(Rows of pointing data)
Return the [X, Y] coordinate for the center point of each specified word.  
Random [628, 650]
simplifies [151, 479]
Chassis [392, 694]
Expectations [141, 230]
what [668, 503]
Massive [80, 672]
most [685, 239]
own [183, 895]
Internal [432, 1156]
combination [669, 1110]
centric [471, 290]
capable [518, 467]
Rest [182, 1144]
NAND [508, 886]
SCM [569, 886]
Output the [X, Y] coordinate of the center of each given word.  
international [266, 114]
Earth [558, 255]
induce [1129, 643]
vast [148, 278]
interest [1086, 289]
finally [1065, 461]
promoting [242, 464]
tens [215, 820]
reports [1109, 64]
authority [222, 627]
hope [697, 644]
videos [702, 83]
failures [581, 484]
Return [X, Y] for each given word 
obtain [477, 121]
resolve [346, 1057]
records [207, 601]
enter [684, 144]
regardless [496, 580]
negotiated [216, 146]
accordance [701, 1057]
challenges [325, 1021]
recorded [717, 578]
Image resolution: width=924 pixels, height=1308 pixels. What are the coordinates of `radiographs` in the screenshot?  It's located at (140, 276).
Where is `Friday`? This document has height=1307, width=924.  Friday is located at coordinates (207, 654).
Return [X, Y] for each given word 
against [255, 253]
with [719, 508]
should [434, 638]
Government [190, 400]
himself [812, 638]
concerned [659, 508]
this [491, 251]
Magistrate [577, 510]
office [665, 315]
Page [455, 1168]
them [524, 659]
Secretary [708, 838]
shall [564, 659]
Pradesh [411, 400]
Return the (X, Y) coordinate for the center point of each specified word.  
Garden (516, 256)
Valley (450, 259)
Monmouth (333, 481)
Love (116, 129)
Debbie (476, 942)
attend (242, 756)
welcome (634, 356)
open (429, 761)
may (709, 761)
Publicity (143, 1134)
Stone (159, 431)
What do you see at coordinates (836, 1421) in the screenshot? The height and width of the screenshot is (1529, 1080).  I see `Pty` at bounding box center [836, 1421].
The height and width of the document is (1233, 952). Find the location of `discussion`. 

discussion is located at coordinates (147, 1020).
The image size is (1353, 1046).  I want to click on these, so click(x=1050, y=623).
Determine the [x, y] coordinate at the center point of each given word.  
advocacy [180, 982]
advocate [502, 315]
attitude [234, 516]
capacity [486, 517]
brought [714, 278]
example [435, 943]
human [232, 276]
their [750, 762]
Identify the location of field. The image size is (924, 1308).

Exercise details:
Copy the data word for word, from its start through the line containing "What do you".

Complete output:
Return the [X, Y] coordinate for the center point of each specified word.  
Random [628, 650]
simplifies [151, 479]
Chassis [392, 694]
Expectations [141, 230]
what [668, 503]
Massive [80, 672]
most [685, 239]
own [183, 895]
Internal [432, 1156]
combination [669, 1110]
centric [471, 290]
capable [518, 467]
Rest [182, 1144]
NAND [508, 886]
SCM [569, 886]
Output the [X, Y] coordinate of the center of each given word.  
international [266, 114]
Earth [558, 255]
induce [1129, 643]
vast [148, 278]
interest [1086, 289]
finally [1065, 461]
promoting [242, 464]
tens [215, 820]
reports [1109, 64]
authority [222, 627]
hope [697, 644]
videos [702, 83]
failures [581, 484]
Return [X, Y] for each given word 
obtain [477, 121]
resolve [346, 1057]
records [207, 601]
enter [684, 144]
regardless [496, 580]
negotiated [216, 146]
accordance [701, 1057]
challenges [325, 1021]
recorded [717, 578]
Image resolution: width=924 pixels, height=1308 pixels. What are the coordinates of `radiographs` in the screenshot?  It's located at (140, 276).
Where is `Friday`? This document has height=1307, width=924.  Friday is located at coordinates (207, 654).
Return [X, Y] for each given word 
against [255, 253]
with [719, 508]
should [434, 638]
Government [190, 400]
himself [812, 638]
concerned [659, 508]
this [491, 251]
Magistrate [577, 510]
office [665, 315]
Page [455, 1168]
them [524, 659]
Secretary [708, 838]
shall [564, 659]
Pradesh [411, 400]
Return the (X, Y) coordinate for the center point of each specified word.  
Garden (516, 256)
Valley (450, 259)
Monmouth (333, 481)
Love (116, 129)
Debbie (476, 942)
attend (242, 756)
welcome (634, 356)
open (429, 761)
may (709, 761)
Publicity (143, 1134)
Stone (159, 431)
What do you see at coordinates (836, 1421) in the screenshot? The height and width of the screenshot is (1529, 1080).  I see `Pty` at bounding box center [836, 1421].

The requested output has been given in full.